Calling the Dr. Jones’ experiment a “replication” focuses our attention on wrong relationship. One replicates an actual experiment that was done. However, the evidence that an experiment provides for a theory depends not on the relationship between the experiment’s methods and an experiment that was done in the past. Rather, the evidence depends on the relationship between the experiment’s methods and a hypothetical experiment that is designed to test the theory. One cannot replicate a hypothetical experiment, of course, because hypothetical experiments cannot be performed. Instead, one realizes a hypothetical experiment, and there may be several realizations of the same hypothetical experiment.
Thinking in this manner eliminates the asymmetric relationship between the two experiments. If both experiments can be realizations of the same hypothetical experiment designed to test a theory, which one came first is immaterial.* The burden is no longer on the second experimenter to explain why the results are different; the burden is on the advocates of the theory to explain the extant data, which now includes two differing results. (Vazire’s caution about random noise still applies here, as we still don’t want to over-explain differences; it is assumed that any post hoc explanation will be tested.)
 Three hypothetical experiments that are tests of the same theory, along with five actually-run experiments.
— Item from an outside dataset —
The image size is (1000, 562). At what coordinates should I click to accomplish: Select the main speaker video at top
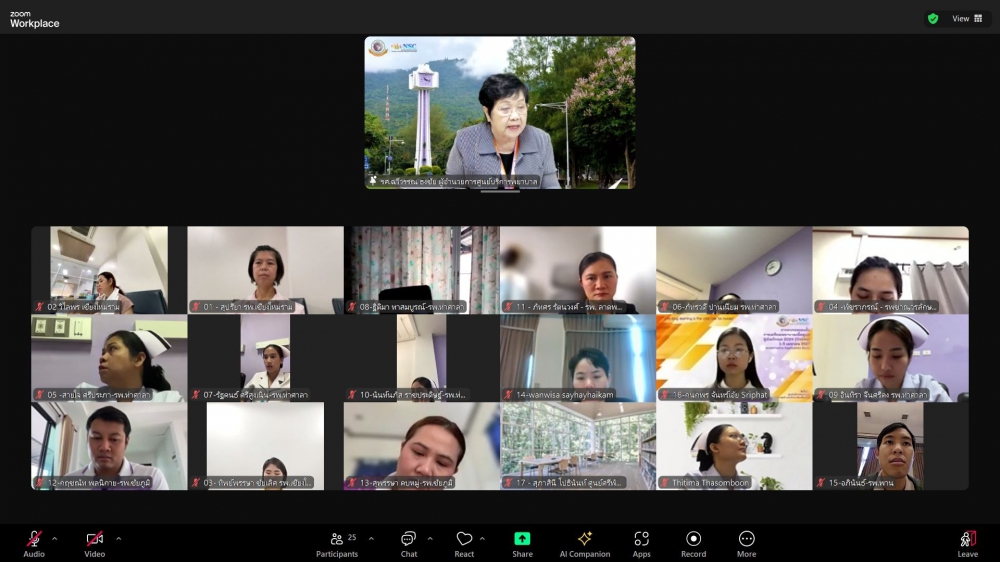[500, 112]
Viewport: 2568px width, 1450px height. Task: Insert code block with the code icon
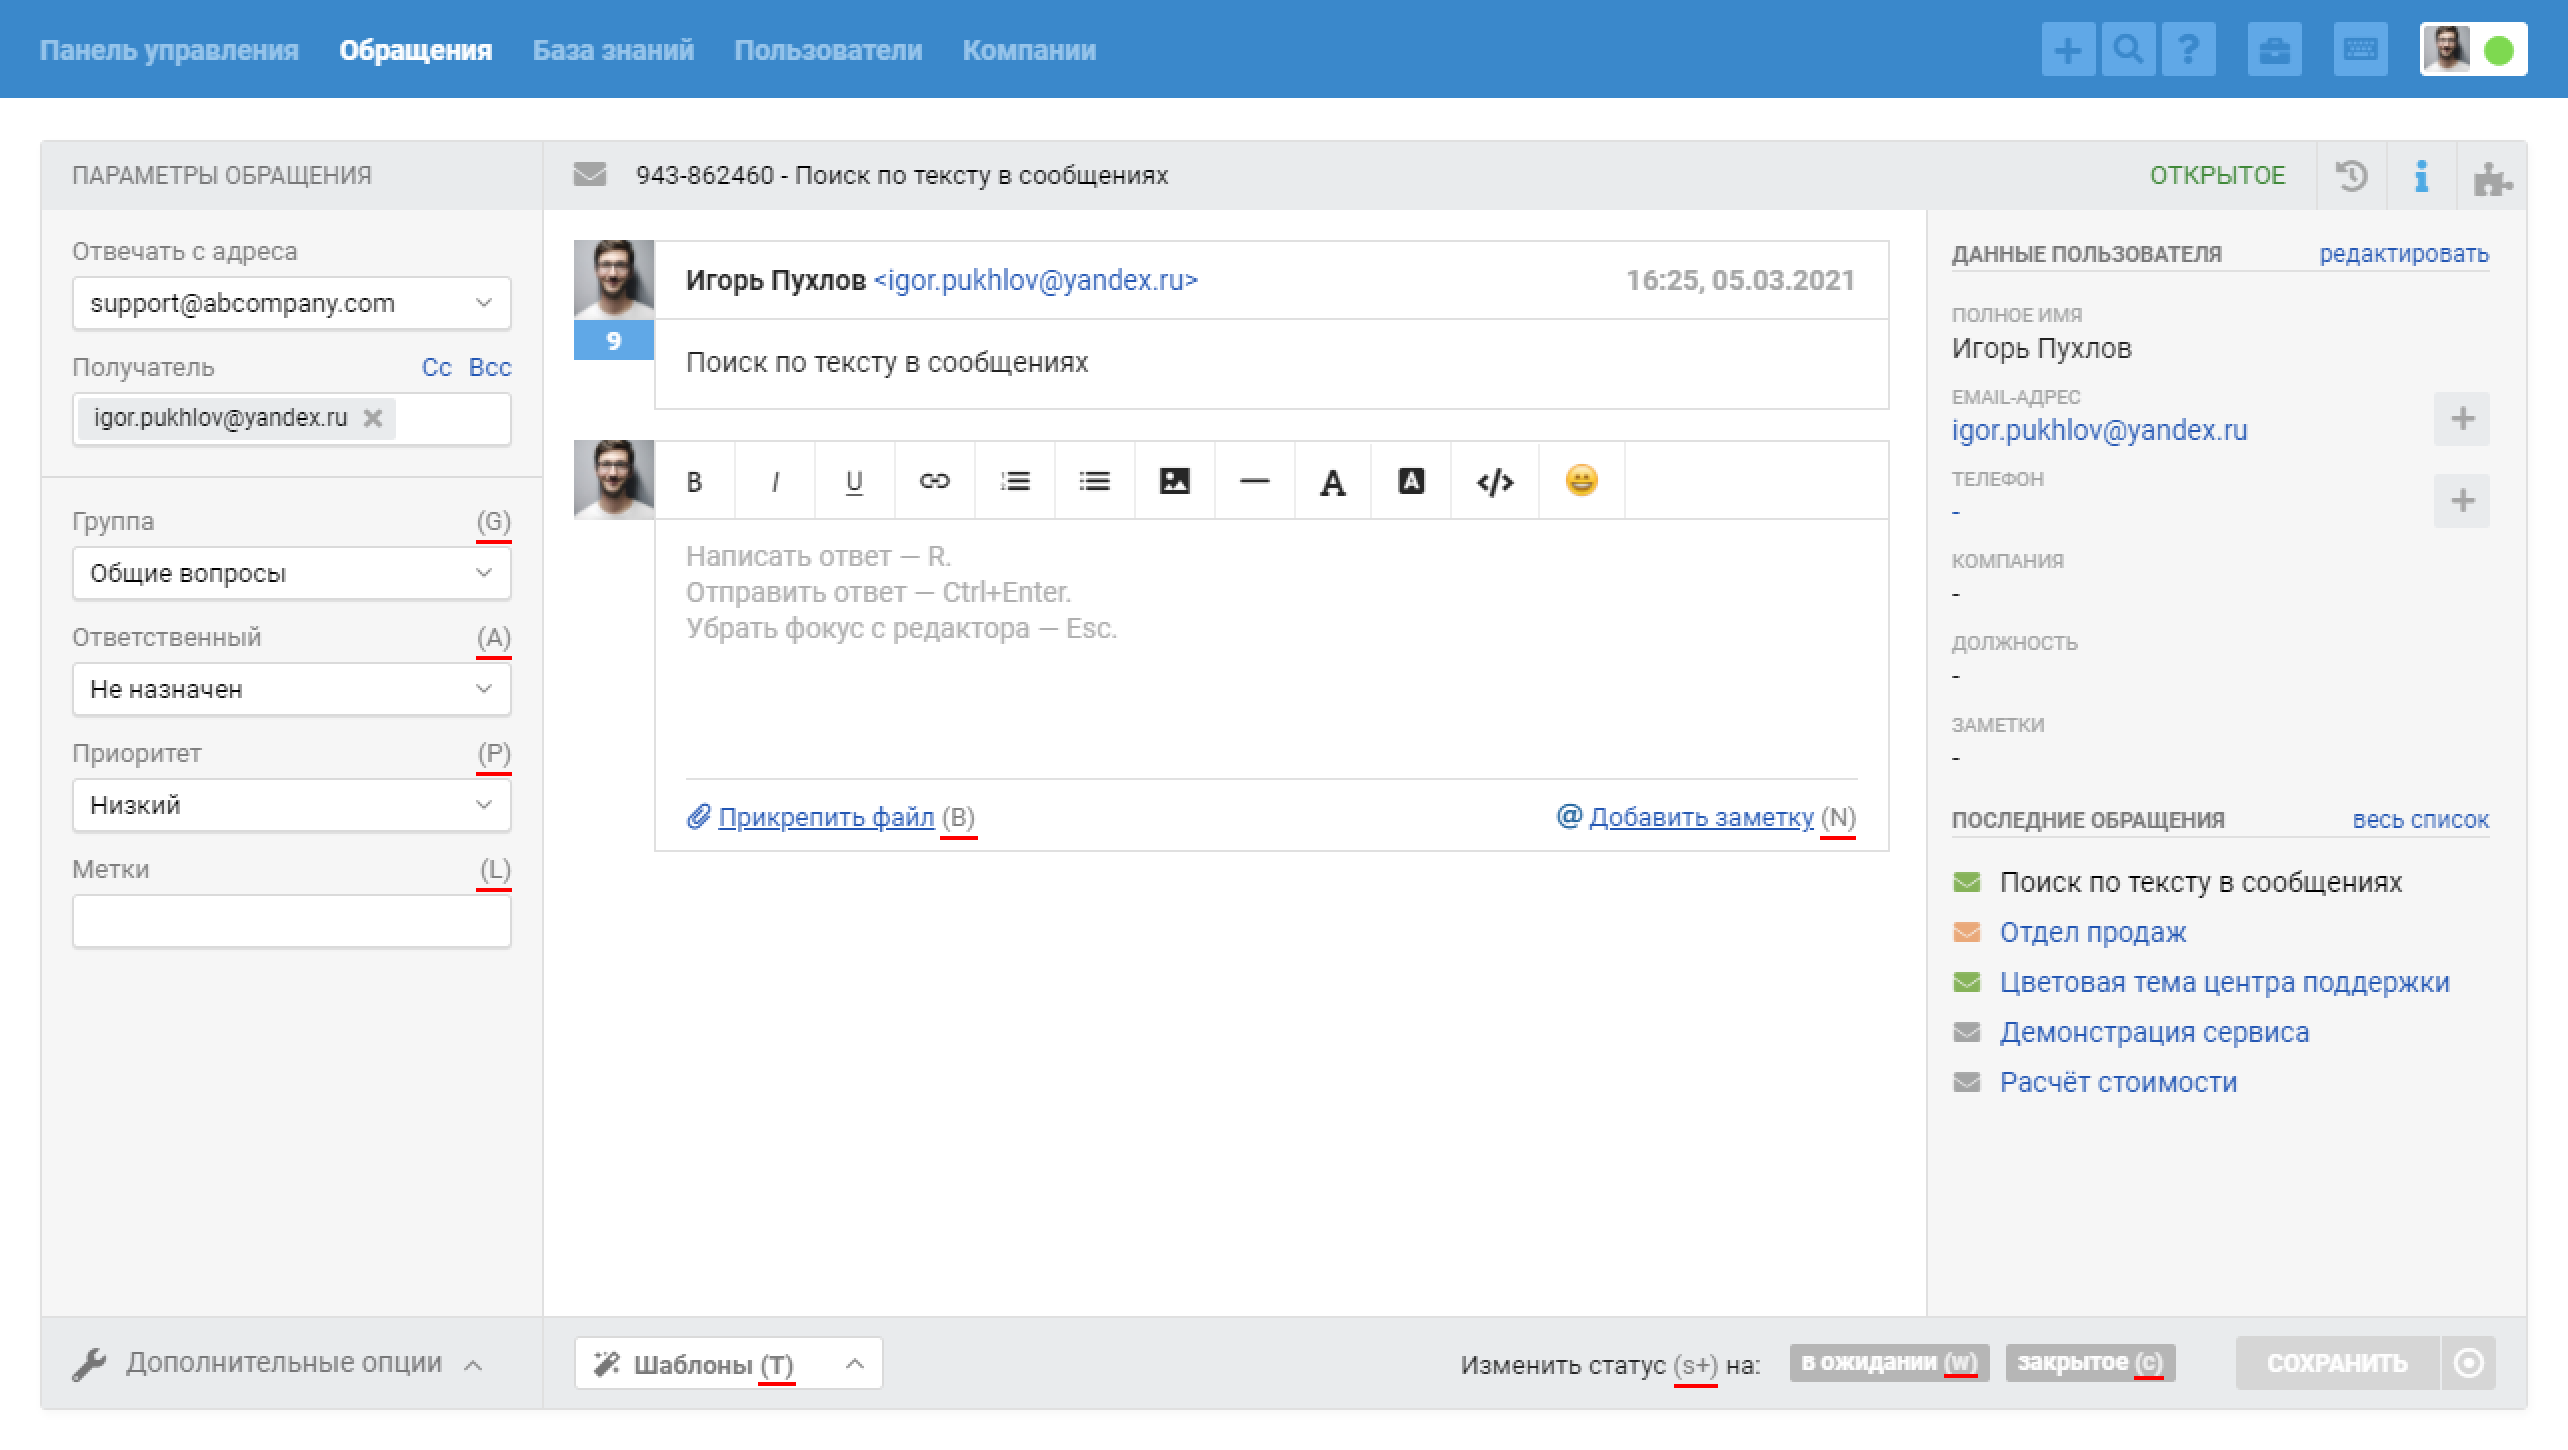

Hypothetical experiments A and B may be so-called “conceptual replications” of A, or tests of other aspects of the theory.
The conceptual distinction between a hypothetical experiment — that is, the experiment that is planned — and the actual experiment is critical. That hypothetical experiment can be realized in many ways: different times, different labs, different participants, even different stimuli, if these are randomly generated or are selected from a large collection of interchangeable stimuli. Importantly, when the first realization of the hypothetical experiment is done, it does not get methodological priority. It is temporally first, but is simply one way in which the experiment could have been realized.
Conceptualizing the scientific process in this way prevents researchers who did an experiment first from claiming that their experiment takes priority. If you are “replicating” their actual experiment, then it makes sense that your results will get compared to theirs, in the same way a “copy” might be compared to the “original”. But conceptually, the two are siblings, not parent and child.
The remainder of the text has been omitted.